= ATU Network =

ATU Network was a caucus group within the Amicus trade union that sought to attract members and employees of Amicus who support the Labour Party and who are sympathetic to Blairism. It announced its formation in January 2005.

The group's name probably derives from Amicus the union, the union's campaigning slogan.

The founders of ATU Network, who signed the group's founding statement, are:

- Les Bayliss, Assistant General Secretary of Amicus
- Cath Speight, a full-time officer who is Regional Secretary for Amicus's Wales Region and a member of the Labour Party's National Executive Committee
- Kevin Coyne, a full-time national officer who was then the Regional Secretary of the North West Region

ATU Network competed with the larger and more established Unity Gazette grouping. That group pursues broad left aims and objectives.

==Activities==
ATU Network is believed to have campaigned against the rule change that introduced the requirement to elect new Full-Time Officers. That rule change was approved at the June 2005 Amicus Policy and Rules Conference, after a campaign by the Unity Gazette.

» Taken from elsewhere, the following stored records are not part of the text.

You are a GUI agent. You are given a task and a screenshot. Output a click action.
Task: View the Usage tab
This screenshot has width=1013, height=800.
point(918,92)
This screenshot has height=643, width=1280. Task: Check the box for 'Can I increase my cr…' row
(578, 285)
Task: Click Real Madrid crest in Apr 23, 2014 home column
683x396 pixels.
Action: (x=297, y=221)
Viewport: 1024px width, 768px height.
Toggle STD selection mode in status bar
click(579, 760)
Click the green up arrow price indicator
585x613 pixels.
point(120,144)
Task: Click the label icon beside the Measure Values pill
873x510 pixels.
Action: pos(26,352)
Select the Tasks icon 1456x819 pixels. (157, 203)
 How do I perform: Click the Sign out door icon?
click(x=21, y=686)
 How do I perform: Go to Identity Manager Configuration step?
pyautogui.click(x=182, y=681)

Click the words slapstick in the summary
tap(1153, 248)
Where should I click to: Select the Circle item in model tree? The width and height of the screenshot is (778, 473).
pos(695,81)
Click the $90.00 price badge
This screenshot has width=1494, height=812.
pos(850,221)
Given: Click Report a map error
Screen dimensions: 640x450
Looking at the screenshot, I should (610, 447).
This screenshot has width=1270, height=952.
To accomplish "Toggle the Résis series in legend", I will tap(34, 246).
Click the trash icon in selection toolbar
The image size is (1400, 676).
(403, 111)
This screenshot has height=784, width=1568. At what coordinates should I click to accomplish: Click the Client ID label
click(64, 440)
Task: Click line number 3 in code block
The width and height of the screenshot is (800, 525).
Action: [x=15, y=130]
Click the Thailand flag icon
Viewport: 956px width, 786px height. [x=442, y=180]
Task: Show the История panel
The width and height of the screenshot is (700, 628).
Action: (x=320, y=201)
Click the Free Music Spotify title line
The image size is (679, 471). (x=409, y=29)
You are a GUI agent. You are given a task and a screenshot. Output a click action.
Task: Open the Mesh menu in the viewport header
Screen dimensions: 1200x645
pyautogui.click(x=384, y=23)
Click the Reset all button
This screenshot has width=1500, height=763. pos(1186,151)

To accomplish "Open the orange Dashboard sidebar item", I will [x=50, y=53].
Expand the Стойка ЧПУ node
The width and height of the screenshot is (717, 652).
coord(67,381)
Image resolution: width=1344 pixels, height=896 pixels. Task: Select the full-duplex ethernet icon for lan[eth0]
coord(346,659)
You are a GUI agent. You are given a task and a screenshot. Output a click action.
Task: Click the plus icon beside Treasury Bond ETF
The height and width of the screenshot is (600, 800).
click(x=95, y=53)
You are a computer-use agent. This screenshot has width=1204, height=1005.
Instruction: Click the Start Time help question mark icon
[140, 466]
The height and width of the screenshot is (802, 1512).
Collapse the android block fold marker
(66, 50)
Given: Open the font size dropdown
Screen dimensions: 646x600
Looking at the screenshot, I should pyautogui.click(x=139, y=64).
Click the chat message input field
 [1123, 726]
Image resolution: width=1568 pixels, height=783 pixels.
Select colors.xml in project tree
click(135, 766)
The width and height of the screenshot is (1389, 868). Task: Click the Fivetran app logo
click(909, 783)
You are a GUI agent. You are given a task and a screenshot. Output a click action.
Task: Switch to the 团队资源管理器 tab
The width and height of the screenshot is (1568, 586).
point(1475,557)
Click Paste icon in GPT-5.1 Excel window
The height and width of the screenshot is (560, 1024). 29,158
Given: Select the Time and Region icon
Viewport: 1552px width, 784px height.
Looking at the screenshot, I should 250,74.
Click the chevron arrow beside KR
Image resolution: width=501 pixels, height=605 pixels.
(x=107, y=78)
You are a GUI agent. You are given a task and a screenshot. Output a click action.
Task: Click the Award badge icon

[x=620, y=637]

However, ATU's greatest success to date, where it emerged as a serious opponent to the Gazette, was at the North West Regional Branch Conference, held on 2006-01-21. At that conference, almost all the candidates on the ATU slate were elected. North West England was the main power-base of MSF for Labour, but the vast majority of the ATU's recommended candidates were relatively young and unknown, with many being drawn from the former UNIFI finance union, and the older activists from the MSF days were almost all absent from the slate. Apart from indicating that ATU has had some success within the finance sector, it could suggest that ATU wants to be seen to be making a clean start and to avoid being associated with the political machinations of the MSF era.

==Current status==

The current status of ATU Network is unknown. Its domain name now points to a holding site. The election literature circulated by Kevin Coyne, when he stood for the position of Joint General Secretary (Amicus Section) in February 2009, made no mention of his role as a co-founder of the network.

==Response of the Unity Gazette==
A number of senior Gazette members expressed the opinion that Gazette and ATU membership were mutually incompatible.

In its founding statement, the ATU Network published a tariff of membership fees for the various grades of union employees, a maximum of £10/month. However, the nominal fee for lay members of ATU is only £1/year. In contrast, Gazettee membership is free for lay members and employees alike, although the Gazette solicits voluntary donations to fund its activities. This has led some members of the Gazette to conclude that the ATU Network is, in effect, a self-preservation society for Full-Time Officers who feel threatened by the introduction of elections for officers.

==Earlier organizations==
MSF for Labour, the equivalent group in the MSF union which merged to form Amicus, was more influential than ATU Network. Its supporters included MSF's General Secretary Roger Lyons, and several prominent members of that union's National Executive Committee, many of whom (including Lyons) have since left Amicus or are no longer active at the national level. Its most visible activity was the distribution of "crib sheets" at MSF National Conferences, advising delegates how they should vote on particular motions.

At the time of the merger to form Amicus, MSF for Labour held a meeting with its counterpart in the AEEU, known as AEEU United, to discuss forming a joint organization. However, the cooperation achieved from these discussions appears to have been limited and undoubtedly benefitted the Unity Gazette which had been more successful in uniting its own supporters from the two unions. This was borne out by results in the 2003 NEC elections were candidates on the Gazette slate did well.

During 2004, at least some of the members from MSFfL were using the name Amicus First with other members using Amicus Members 1st.

The formation of ATU Network can therefore be seen as an attempt to unite Blairite members of Amicus within one group.